Making mountains out of mole hills and all.
More than likely they'd just use their ability to clone your hard-drive without a warrant to dump your OS's cache of wireless APs you've seen or connected to, feed those into skyhook and obtain a rough list of places you've been recently.
Or they could use the various network logs to find out old IP and DNS info to do the same thing.
Or...
Mostly I think the brouhaha over this illustrates that most people aren't aware of just how many different trails of this same roughly-location-revealing information they generate on their own devices every day.
If I don't seem worried about this particular cache, Feral, it's because if it went away tomorrow it still wouldn't even solve the "somebody fiddling with your device for 5 minutes" problem. At the end of the day electronic security always comes down to: once someone else has your device, you have no security. Your best bets are to either never let that happen or never have them in the first place. Anything else is fretting about the dead bolt of a house with no walls.
Seriously, it's the work to like 3 lines of code to kill old location entries. I patched 3 things more difficult and obscure than that yesterday. Apple haven't. It shows a scandalous disregard of their customers' privacy.
It's a bug in a critical low-level OS component having to do with caching results from cell tower contacts made by the cellular radio.
Do you honestly think that's just a 3 line fix?
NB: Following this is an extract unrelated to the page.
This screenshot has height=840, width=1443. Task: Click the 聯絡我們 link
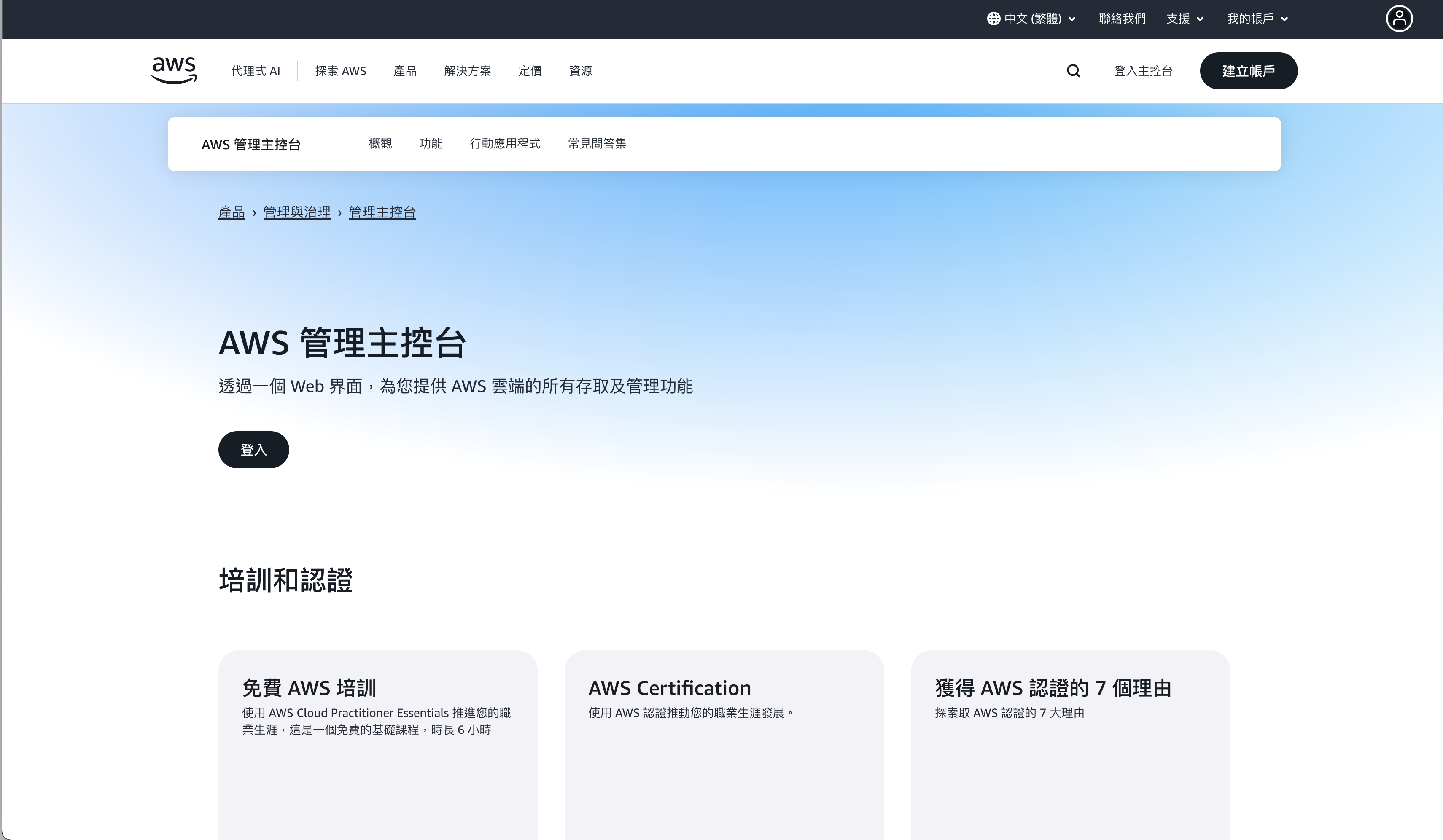[1122, 19]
Even if it is 3 lines, you've still got code-review and commit sign off and you need to have a test plan and hand if off to the testing team to verify that your "simple 3 line fix" doesn't screw anything above this layer up, which means your 3 line change needed to be on a PM's schedule of bug priorities for this iteration of development because there's no way the test team lead is just going to carve off time for your pet fix unless someone above you and him carved it out ahead of time in a change-control meeting.
"Three line fixes" don't exist in these projects.
This is an enormous project covering really low-level functionality that a multi-billion dollar corporation relies on for a huge chunk of their revenue. There's no way they have uncontrolled change going on in low-level components like this. That means triage, prioritization, scheduling, meetings et al, and there's no way "there's some data that isn't getting trimmed that could be used potential to find out where someone has been, but if it goes away you could still do that almost exactly as easily, and it's breaking nothing" is beating most issues in those processes. 99.999% of people are going to look at it, know it's only one of dozens such information leaks with regards to location, and de-prioritize accordingly, because fixing it won't really fix the core concern and there hasn't been any noise about it prior to three days ago.
Now that there's a bunch of talking heads going on about it it's probably at the top of someone's docket.
In addition to it not being a severe-level bug that's blocking anything, there is a significant cost to that development and testing. Then there's the cost of serving the 666MB update to all those copies of iTunes. So Apple's probably thinking "what's costlier, lost sales of iPhones if this would lose us sales, or the cost of that development and testing and serving?" I know what my guess is...
[ed] Also, everything in Senj's post that mine didn't cover.
I'm impressed that Apple's development process is so rigorous that slipping in"DELETE FROM privacy_invasion_table WHERE date < DATESUB(TODAY(),1 DAY);" is a multi-year project but less impressed that it allows a massive storage leak like writing to a database but never deleting from it to slip through QA.
Seriously.
a) It's impossible to fix quickly! there are so many checks and barriers in a huge project like this!
b) what? It's not like everything is QA'd properly, we got deadlines!